PROVIDED RECORDS:
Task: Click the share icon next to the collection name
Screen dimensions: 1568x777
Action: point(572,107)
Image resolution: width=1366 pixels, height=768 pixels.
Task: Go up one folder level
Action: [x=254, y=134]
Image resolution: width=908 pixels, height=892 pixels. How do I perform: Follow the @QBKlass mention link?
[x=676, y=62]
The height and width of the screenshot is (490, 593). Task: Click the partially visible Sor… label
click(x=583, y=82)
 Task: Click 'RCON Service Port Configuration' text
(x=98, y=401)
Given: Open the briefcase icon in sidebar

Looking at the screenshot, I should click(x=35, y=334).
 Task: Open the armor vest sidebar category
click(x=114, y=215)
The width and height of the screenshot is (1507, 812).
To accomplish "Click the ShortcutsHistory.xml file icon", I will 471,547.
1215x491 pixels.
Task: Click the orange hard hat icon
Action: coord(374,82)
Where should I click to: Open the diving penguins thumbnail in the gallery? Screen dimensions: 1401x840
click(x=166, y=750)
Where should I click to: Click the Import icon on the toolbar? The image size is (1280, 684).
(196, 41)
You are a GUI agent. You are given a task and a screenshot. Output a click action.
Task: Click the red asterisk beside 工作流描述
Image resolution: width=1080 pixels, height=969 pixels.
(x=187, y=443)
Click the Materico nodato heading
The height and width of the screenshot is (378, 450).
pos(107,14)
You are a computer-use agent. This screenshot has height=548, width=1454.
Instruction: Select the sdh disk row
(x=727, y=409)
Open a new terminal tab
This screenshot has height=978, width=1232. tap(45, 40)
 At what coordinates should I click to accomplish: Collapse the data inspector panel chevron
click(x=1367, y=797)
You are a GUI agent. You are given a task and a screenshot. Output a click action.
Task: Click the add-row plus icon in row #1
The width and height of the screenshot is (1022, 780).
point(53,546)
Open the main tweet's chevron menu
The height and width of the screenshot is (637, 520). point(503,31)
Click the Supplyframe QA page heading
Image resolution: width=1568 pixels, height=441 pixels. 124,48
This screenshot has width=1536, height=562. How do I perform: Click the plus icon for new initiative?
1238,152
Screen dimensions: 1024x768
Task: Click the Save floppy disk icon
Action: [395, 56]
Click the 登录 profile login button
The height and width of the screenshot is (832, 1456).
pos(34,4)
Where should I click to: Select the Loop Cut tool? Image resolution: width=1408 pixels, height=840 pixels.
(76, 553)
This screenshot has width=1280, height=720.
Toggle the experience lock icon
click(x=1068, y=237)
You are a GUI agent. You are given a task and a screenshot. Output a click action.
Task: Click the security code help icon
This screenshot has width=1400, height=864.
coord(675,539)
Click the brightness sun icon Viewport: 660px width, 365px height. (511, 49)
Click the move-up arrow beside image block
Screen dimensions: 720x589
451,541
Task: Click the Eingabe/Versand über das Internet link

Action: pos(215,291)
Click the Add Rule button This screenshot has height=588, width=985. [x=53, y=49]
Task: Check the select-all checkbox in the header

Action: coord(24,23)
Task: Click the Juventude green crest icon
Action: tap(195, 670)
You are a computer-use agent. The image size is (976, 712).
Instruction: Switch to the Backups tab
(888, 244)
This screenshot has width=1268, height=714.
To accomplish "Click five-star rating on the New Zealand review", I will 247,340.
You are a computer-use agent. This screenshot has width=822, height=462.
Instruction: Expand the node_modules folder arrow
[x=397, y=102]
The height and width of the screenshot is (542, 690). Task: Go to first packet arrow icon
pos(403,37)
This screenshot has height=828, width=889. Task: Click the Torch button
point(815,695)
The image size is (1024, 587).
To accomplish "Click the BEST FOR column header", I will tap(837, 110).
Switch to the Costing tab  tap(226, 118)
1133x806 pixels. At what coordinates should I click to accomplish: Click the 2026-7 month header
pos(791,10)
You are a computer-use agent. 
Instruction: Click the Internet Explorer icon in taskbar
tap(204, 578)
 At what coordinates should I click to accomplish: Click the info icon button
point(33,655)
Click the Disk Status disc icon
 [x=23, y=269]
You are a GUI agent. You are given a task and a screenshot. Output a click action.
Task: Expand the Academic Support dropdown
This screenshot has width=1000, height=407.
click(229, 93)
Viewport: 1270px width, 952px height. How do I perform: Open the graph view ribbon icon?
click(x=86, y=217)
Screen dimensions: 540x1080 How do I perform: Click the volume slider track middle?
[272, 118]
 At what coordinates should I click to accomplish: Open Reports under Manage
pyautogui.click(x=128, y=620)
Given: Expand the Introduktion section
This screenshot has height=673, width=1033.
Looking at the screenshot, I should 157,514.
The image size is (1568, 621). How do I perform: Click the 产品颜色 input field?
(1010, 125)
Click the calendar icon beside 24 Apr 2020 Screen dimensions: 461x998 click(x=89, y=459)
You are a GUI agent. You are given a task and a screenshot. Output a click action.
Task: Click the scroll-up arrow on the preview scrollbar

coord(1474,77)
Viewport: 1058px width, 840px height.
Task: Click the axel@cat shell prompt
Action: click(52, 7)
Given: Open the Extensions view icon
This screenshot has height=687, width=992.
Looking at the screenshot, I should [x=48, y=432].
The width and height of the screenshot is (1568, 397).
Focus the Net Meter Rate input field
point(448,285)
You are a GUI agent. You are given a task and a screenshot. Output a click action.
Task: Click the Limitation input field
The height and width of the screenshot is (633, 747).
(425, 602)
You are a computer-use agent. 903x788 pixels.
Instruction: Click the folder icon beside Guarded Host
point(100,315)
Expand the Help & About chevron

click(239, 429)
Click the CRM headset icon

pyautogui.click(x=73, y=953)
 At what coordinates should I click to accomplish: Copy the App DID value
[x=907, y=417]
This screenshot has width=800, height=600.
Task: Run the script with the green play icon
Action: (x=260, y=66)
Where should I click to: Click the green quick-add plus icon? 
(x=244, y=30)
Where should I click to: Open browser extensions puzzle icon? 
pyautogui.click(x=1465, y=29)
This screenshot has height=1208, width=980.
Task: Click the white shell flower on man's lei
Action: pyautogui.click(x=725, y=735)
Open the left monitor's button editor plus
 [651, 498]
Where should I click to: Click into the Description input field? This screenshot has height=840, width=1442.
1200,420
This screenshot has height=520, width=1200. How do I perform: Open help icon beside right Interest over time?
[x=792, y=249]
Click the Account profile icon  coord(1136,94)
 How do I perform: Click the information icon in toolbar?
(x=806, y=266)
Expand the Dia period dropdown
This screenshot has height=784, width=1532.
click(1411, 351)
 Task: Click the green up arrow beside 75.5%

WHAT THIS TASK INVOLVES: Please copy out, word for word, the lines of the rows above, from the line holding "You are a computer-use agent. The" through the line holding "I will 247,340.", with both of those lines included.

SOLUTION TO THIS EXERCISE:
You are a computer-use agent. The image size is (976, 712).
Instruction: Switch to the Backups tab
(888, 244)
This screenshot has width=1268, height=714.
To accomplish "Click five-star rating on the New Zealand review", I will 247,340.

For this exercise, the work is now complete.